By exercising your options sooner rather than later, you improve the chances that you’ll qualify for favorable long-term capital gain tax treatment when you sell your shares. In contrast, when you sell after a shorter ownership period, post-exercise gains are taxed at your ordinary rate, which could be as high as 37%.
When should I sell my incentive stock options?
If your sole priority is minimizing AMT, you should sell your shares in the same year as you exercise your options. You do not need to make an AMT adjustment if you exercise and sell in the same year. The sale will be a disqualifying disposition and you will pay ordinary income tax.
What is the exercise price of an incentive stock option?
If the sale is a disqualifying disposition, then the employee will have to report any bargain element from the exercise as earned income. Say Pat receives 1,000 non-statutory stock options and 2,000 incentive stock options from their company. The exercise price for both is $25.
What should you know about exercising stock options?
See About Stock Options for more information. Tip: Exercising your stock options is a sophisticated and sometimes complicated transaction. The tax implications can vary widely – be sure to consult a tax advisor before you exercise your stock options.

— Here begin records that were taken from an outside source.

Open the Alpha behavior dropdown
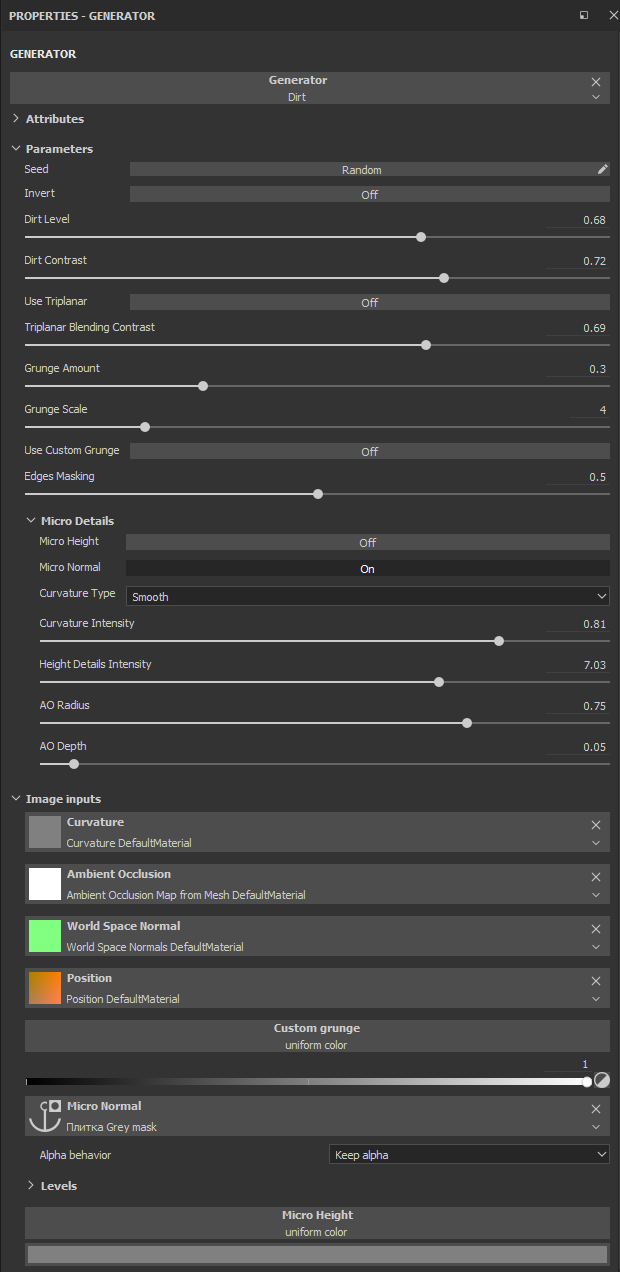Screen dimensions: 620x1272 coord(468,1154)
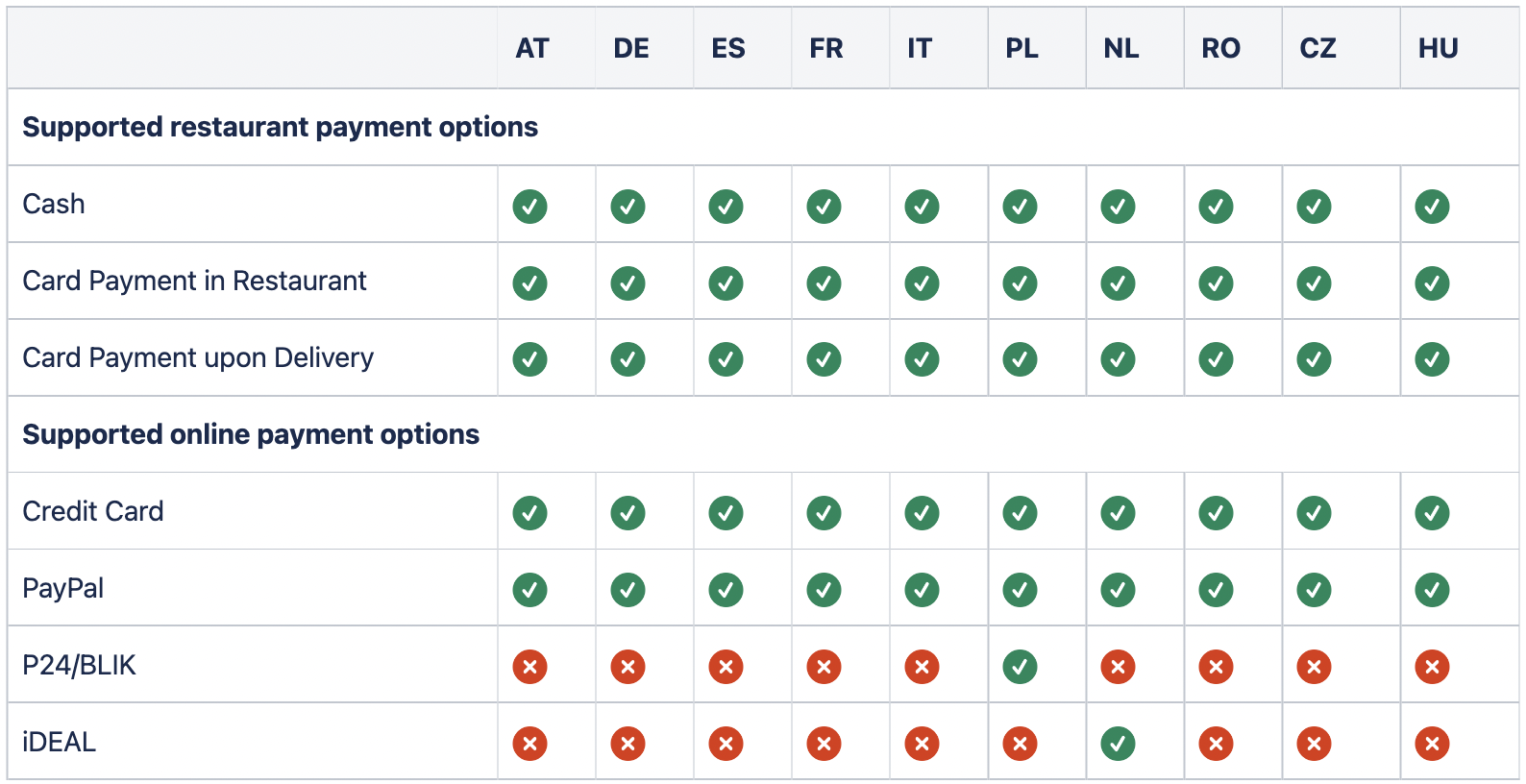Image resolution: width=1526 pixels, height=784 pixels.
Task: Click Card Payment upon Delivery check for CZ
Action: tap(1314, 359)
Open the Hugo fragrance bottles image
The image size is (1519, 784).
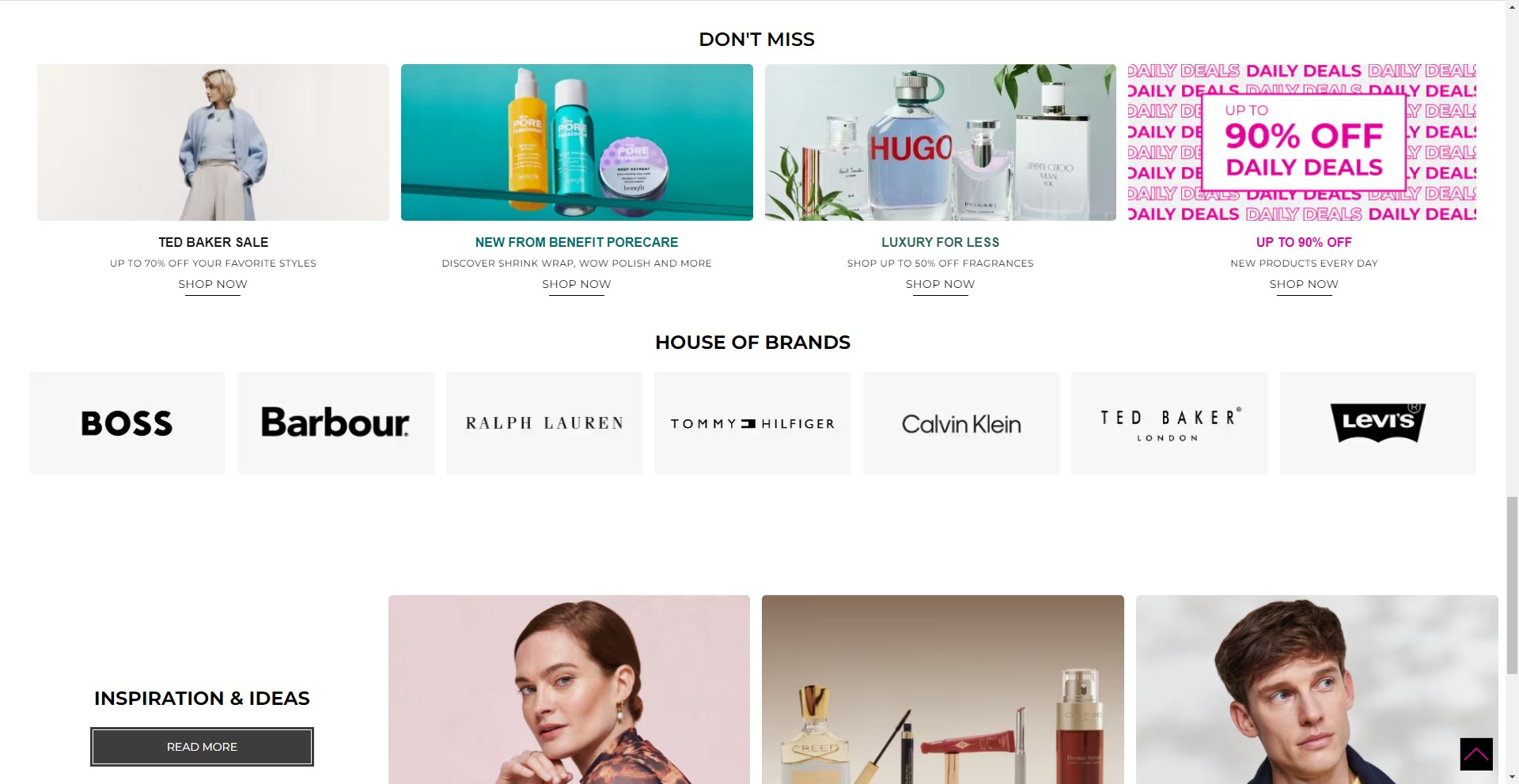pos(941,142)
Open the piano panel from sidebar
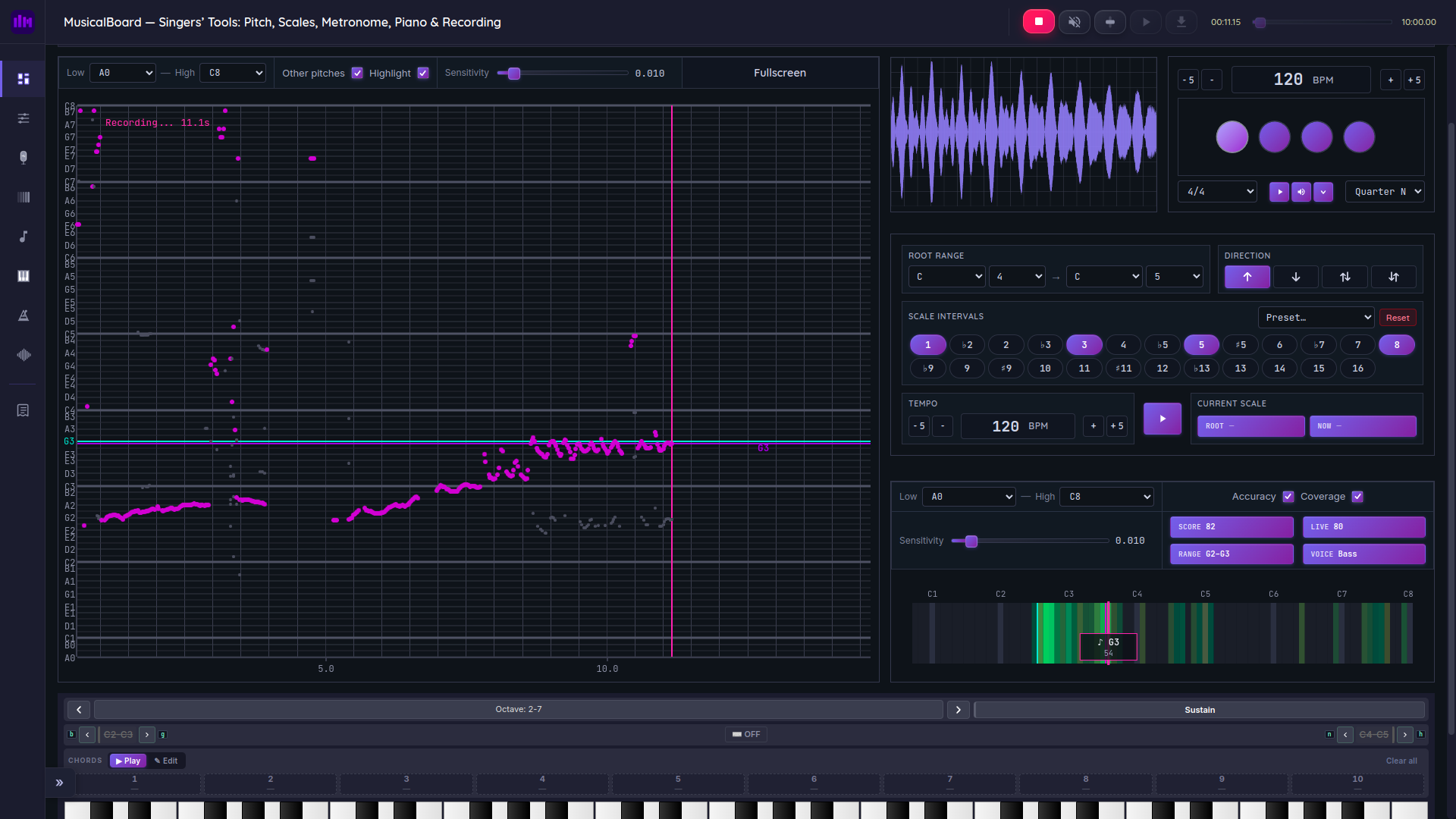1456x819 pixels. pos(23,276)
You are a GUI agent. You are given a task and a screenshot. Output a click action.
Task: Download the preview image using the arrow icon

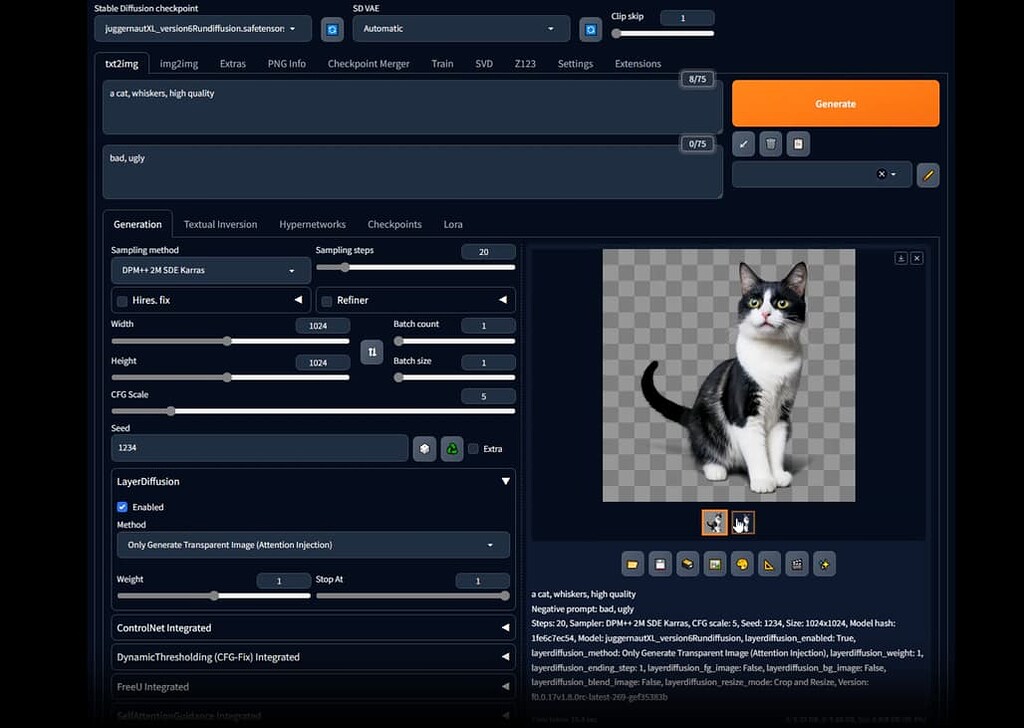900,258
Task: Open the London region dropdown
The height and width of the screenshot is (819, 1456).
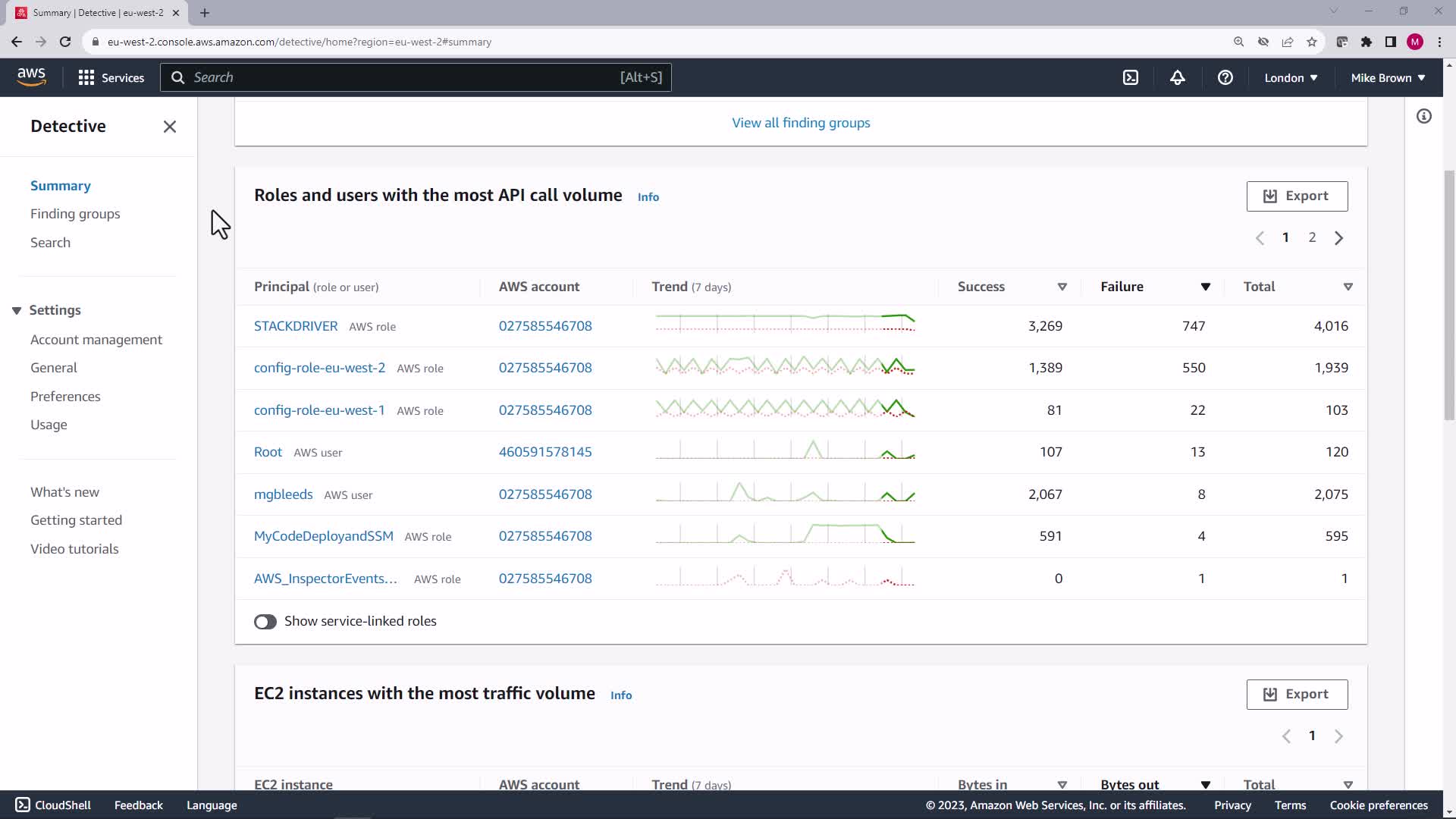Action: 1291,77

Is there a vesting period for incentive stock options?
Unlike non-statutory options, the offering period for incentive stock options is always 10 years, after which time the options expire. Vesting: ISOs usually contain a vesting schedule that must be satisfied before the employee can exercise the options.
Do you have to pay tax on incentive stock options?
Updated Feb 11, 2018. An incentive stock option (ISO) is a type of employee stock option with a tax benefit that, when exercised, it isn’t necessary to pay ordinary income tax. Instead, the options are taxed at a capital gains rate.